Problem » Go through the records and copy each line where the word "folder" occurs.

(Stored records)
-----
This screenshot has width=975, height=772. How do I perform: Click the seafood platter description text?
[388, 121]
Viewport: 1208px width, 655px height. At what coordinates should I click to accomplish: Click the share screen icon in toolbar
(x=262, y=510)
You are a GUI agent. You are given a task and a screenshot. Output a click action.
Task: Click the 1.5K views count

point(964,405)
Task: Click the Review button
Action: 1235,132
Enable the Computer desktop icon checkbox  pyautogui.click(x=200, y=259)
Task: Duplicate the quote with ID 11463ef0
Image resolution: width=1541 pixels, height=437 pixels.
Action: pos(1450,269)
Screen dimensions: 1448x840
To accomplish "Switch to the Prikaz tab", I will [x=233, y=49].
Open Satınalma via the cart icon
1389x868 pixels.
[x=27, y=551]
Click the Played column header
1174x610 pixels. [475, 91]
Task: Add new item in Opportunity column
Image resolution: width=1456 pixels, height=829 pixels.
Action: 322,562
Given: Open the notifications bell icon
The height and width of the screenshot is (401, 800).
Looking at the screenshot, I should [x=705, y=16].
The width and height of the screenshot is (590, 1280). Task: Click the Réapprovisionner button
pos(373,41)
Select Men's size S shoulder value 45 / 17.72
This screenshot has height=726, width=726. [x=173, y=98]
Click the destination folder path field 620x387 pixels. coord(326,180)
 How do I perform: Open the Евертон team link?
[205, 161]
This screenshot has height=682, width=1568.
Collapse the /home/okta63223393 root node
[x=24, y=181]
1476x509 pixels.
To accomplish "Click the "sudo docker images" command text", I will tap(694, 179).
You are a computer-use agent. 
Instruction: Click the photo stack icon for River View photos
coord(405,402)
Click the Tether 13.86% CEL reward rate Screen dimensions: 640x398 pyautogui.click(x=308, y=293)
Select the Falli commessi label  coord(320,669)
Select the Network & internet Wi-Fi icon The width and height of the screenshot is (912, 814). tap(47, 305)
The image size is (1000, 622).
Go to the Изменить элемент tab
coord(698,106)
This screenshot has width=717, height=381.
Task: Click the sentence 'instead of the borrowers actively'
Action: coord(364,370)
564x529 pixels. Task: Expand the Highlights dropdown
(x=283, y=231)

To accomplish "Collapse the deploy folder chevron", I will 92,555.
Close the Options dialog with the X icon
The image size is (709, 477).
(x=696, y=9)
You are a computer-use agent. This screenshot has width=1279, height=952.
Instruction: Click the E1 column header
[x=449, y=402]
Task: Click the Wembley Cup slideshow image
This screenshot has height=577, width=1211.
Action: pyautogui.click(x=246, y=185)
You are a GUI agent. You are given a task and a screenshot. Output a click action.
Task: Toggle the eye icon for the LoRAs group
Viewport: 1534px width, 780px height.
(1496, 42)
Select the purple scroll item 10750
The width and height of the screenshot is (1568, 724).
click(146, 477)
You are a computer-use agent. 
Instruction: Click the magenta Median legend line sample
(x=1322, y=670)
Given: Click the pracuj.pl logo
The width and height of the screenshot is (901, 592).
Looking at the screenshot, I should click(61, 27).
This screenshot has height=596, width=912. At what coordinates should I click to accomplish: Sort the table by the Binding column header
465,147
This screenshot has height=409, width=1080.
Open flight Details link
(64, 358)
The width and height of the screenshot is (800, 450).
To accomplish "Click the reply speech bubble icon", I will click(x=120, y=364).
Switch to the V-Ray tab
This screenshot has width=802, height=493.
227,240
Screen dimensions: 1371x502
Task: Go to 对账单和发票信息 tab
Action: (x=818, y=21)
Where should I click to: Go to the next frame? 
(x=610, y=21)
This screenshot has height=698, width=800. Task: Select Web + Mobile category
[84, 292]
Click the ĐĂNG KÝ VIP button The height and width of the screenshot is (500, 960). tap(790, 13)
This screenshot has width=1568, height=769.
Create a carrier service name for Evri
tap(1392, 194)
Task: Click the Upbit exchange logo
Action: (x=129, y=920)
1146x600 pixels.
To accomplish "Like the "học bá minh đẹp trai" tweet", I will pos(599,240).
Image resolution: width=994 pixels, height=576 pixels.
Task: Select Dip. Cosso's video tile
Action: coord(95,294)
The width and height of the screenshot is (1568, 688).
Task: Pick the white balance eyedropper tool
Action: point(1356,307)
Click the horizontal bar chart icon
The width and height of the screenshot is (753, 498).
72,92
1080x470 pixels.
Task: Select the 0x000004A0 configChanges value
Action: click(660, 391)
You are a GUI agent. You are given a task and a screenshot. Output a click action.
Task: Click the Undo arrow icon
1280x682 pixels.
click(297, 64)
-----
Response area »
Click the destination folder path field 620x387 pixels. coord(326,180)
To accomplish "Collapse the deploy folder chevron", I will 92,555.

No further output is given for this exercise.